* START Source passage *

I have a Pandas dataframe, df_next, that is a monthly aggregation of crime type incidents for specific jurisdictions. For example, something like:
ID | Year_Month | Total |
---|---|---|
AL0010000 | 1991-01 | 2024 |
AL0010000 | 1991-02 | 3017 |
... | ... | ... |
WV0550300 | 2018-11 | 30147 |
WV0550300 | 2018-12 | 32148 |
I want to reduce the size of my dataframe by removing rows that are part of 4 months of consecutive 0 values in the 'Total' column. In other words, if a ID has reported 0 total crime for four consecutive months, I want to remove that chunk of 4 months. I want to do this for all IDs.
I've tried:
# Define a window size of 4
window_size = 4
# Apply a rolling window to the Total column for each ID
df_next['Total_rolling'] = df_next.groupby('ID')['Total'].rolling(window=window_size).reset_index(0, drop=True)
df_next['Remove'] = ((df_next['Total_rolling'].shift(window_size - 1) == 0) & (df_next['Total_rolling'] == 0))
# Filter out the rows where there are four consecutive 0's in the Total value for each ID
df_filtered = df_next[~df_next['Remove']]
However, when I check df_filtered, I still have multiple examples of IDs with four consecutive months of 0 crime totals. Any help would be greatly appreciated.
# is total zero?
m = df['Total'] == 0
# create a counter to identify different
# blocks of consecutive zero's
b = (~m).cumsum()
# Group the rows where total is zero by `ID` and above blocks
# and transform with size to calculate the number of consecutive zeros
s = df[m].groupby(['ID', b]).transform('size')
# Drop the rows from the original dataframe where
# there are 4 or more consecutive zeros
df = df.drop(s.index[s >= 4])

* END Source passage *

## Given exercise 1
Copy the lines of the listing from the line with "Task: Click the Add Screen button" up to and including the line with "(x=247, y=35)".
The forum thread and the listing that follows it are unrelated material.

* START Material for this task *

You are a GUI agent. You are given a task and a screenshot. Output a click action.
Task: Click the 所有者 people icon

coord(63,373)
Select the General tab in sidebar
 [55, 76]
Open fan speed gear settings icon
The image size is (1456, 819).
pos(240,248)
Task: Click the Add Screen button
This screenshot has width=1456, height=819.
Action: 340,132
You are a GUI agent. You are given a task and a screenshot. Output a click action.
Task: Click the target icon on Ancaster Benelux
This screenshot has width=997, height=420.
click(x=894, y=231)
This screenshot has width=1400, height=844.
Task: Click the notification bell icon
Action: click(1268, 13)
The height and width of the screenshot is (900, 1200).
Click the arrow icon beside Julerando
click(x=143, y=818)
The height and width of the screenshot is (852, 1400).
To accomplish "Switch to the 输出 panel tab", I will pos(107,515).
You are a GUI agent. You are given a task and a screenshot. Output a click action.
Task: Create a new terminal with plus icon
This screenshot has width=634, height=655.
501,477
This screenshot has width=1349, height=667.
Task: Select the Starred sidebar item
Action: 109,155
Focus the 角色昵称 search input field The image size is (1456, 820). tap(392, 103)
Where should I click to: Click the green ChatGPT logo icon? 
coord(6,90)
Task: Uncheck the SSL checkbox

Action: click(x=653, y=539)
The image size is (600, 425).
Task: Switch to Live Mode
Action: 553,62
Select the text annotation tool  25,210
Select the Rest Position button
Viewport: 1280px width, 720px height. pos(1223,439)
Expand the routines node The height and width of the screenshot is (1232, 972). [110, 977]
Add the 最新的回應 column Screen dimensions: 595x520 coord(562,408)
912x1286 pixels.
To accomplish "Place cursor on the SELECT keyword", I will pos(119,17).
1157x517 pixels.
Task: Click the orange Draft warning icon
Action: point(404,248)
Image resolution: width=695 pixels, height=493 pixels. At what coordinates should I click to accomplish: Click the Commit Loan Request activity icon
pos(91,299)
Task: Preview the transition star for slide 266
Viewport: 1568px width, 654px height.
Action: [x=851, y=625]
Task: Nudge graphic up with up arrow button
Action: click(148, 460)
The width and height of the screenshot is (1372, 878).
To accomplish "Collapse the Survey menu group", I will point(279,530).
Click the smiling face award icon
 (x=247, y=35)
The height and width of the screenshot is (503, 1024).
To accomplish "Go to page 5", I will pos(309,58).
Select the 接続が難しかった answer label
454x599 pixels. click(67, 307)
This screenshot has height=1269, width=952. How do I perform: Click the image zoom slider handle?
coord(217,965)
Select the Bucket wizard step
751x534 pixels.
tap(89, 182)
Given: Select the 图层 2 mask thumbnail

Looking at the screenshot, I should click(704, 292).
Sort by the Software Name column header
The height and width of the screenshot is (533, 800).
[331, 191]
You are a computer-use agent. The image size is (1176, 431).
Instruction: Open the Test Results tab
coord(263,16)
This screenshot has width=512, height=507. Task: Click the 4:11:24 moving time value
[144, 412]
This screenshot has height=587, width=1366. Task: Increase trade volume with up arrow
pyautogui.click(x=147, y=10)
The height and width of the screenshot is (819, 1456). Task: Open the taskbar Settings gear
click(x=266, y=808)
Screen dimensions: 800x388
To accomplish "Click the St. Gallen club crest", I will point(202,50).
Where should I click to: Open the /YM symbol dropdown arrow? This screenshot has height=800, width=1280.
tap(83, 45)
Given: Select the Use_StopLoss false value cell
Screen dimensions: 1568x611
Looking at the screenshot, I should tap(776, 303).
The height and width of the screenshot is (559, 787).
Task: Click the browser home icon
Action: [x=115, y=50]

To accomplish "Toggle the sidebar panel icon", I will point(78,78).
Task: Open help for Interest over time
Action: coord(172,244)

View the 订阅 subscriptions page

* END Material for this task *

## Given exercise 2
In the forum thread, how many consecutive months of zero values in the 'Total' column should cause rows to be removed?

## Task solution 1
Task: Click the Add Screen button
This screenshot has width=1456, height=819.
Action: 340,132
You are a GUI agent. You are given a task and a screenshot. Output a click action.
Task: Click the target icon on Ancaster Benelux
This screenshot has width=997, height=420.
click(x=894, y=231)
This screenshot has width=1400, height=844.
Task: Click the notification bell icon
Action: click(1268, 13)
The height and width of the screenshot is (900, 1200).
Click the arrow icon beside Julerando
click(x=143, y=818)
The height and width of the screenshot is (852, 1400).
To accomplish "Switch to the 输出 panel tab", I will pos(107,515).
You are a GUI agent. You are given a task and a screenshot. Output a click action.
Task: Create a new terminal with plus icon
This screenshot has width=634, height=655.
501,477
This screenshot has width=1349, height=667.
Task: Select the Starred sidebar item
Action: 109,155
Focus the 角色昵称 search input field The image size is (1456, 820). tap(392, 103)
Where should I click to: Click the green ChatGPT logo icon? 
coord(6,90)
Task: Uncheck the SSL checkbox

Action: click(x=653, y=539)
The image size is (600, 425).
Task: Switch to Live Mode
Action: 553,62
Select the text annotation tool  25,210
Select the Rest Position button
Viewport: 1280px width, 720px height. pos(1223,439)
Expand the routines node The height and width of the screenshot is (1232, 972). [110, 977]
Add the 最新的回應 column Screen dimensions: 595x520 coord(562,408)
912x1286 pixels.
To accomplish "Place cursor on the SELECT keyword", I will pos(119,17).
1157x517 pixels.
Task: Click the orange Draft warning icon
Action: point(404,248)
Image resolution: width=695 pixels, height=493 pixels. At what coordinates should I click to accomplish: Click the Commit Loan Request activity icon
pos(91,299)
Task: Preview the transition star for slide 266
Viewport: 1568px width, 654px height.
Action: [x=851, y=625]
Task: Nudge graphic up with up arrow button
Action: click(148, 460)
The width and height of the screenshot is (1372, 878).
To accomplish "Collapse the Survey menu group", I will point(279,530).
Click the smiling face award icon
 (x=247, y=35)

## Task solution 2
Four consecutive months.